YOUR INSTRUCTIONS – Write the next part of the passage on Margulan Seisembayev's patronage work, picking up right after its last sentence.

DOCUMENT PASSAGE –
━━━━

He is a co-founder of Sponsors Club of Kazakhstan which included seven young businessmen of Kazakhstan: Bulat Abylov — the chairman of the Club, Raimbek Batalov, Erken Kaliev, Kairat Satilganov, Margulan Seisembayev, Nurlan Smagulov, Nurjan Subhanberdin. The Sponsors Club had established the independent award "Tarlan" for distinguished personalities of Kazakhstan in literature, arts and science in 7 nominations from 2000 until 2007.

In 2012 Seisembayev supported issue of the unique atlas "From Altai to Kaspiy", describing archeological, historical and cultural monuments of Kazakhstan.

Seisembayev is also a co-founder and patron of the private English school, Haileybury Almaty. He was also a co-founder and member of Kazakhstan’s Club of Patrons which founded the independent prize Tarlan awarded for achievements in art, science and literature from 2000 to 2007.

━━━━

Word and element pointing rows –
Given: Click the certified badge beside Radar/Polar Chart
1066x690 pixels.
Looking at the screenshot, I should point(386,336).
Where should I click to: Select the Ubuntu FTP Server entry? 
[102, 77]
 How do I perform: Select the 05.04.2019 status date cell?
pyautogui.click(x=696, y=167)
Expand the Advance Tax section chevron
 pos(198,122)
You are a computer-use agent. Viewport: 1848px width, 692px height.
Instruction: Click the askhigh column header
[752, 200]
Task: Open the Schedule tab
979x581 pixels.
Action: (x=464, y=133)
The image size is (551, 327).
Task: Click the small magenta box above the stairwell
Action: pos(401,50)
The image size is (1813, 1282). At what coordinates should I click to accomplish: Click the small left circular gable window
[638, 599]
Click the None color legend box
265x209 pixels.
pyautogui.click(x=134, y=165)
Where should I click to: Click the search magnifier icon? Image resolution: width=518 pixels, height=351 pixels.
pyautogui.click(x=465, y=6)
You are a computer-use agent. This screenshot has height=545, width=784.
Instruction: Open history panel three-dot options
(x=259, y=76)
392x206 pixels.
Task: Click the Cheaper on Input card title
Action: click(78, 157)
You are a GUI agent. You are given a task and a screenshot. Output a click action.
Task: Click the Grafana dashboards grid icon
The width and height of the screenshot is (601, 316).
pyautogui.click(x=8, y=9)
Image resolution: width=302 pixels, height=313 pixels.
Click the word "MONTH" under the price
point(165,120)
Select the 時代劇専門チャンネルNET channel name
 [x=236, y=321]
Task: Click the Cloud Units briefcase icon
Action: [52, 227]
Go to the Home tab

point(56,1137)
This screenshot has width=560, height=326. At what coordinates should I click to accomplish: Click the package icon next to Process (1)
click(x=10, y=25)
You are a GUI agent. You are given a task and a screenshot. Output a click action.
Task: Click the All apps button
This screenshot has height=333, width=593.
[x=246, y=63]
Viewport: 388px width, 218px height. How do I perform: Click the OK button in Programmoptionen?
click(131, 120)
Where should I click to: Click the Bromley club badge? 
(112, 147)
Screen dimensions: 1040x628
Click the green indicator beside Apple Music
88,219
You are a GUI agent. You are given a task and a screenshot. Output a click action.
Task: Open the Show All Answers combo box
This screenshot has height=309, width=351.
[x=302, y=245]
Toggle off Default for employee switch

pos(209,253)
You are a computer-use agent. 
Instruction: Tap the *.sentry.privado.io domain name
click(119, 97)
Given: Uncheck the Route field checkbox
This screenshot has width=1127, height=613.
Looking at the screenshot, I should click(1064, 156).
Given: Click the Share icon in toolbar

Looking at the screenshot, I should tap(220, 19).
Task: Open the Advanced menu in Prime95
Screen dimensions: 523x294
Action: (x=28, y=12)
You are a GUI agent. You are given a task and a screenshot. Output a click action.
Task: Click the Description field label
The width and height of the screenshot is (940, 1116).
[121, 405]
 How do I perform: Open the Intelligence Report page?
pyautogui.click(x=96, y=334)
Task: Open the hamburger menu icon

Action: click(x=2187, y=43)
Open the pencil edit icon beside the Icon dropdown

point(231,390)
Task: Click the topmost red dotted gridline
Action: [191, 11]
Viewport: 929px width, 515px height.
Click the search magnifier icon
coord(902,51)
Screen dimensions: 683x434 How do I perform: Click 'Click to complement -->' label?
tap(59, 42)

━━━━

EXPECTED ANSWER –
Margulan Seisembayev was the president of the Kazakhstan Chess Federation, and also founded Seimar Open, the Kazakhstan golf championship.

==Other information==
He has a wife, Saule and three daughters Zere, Dameli, Almira. His sporting hobbies include hunting, skiing, flying, and playing golf. Seisembayev speaks Kazakh, Russian, Italian and English languages.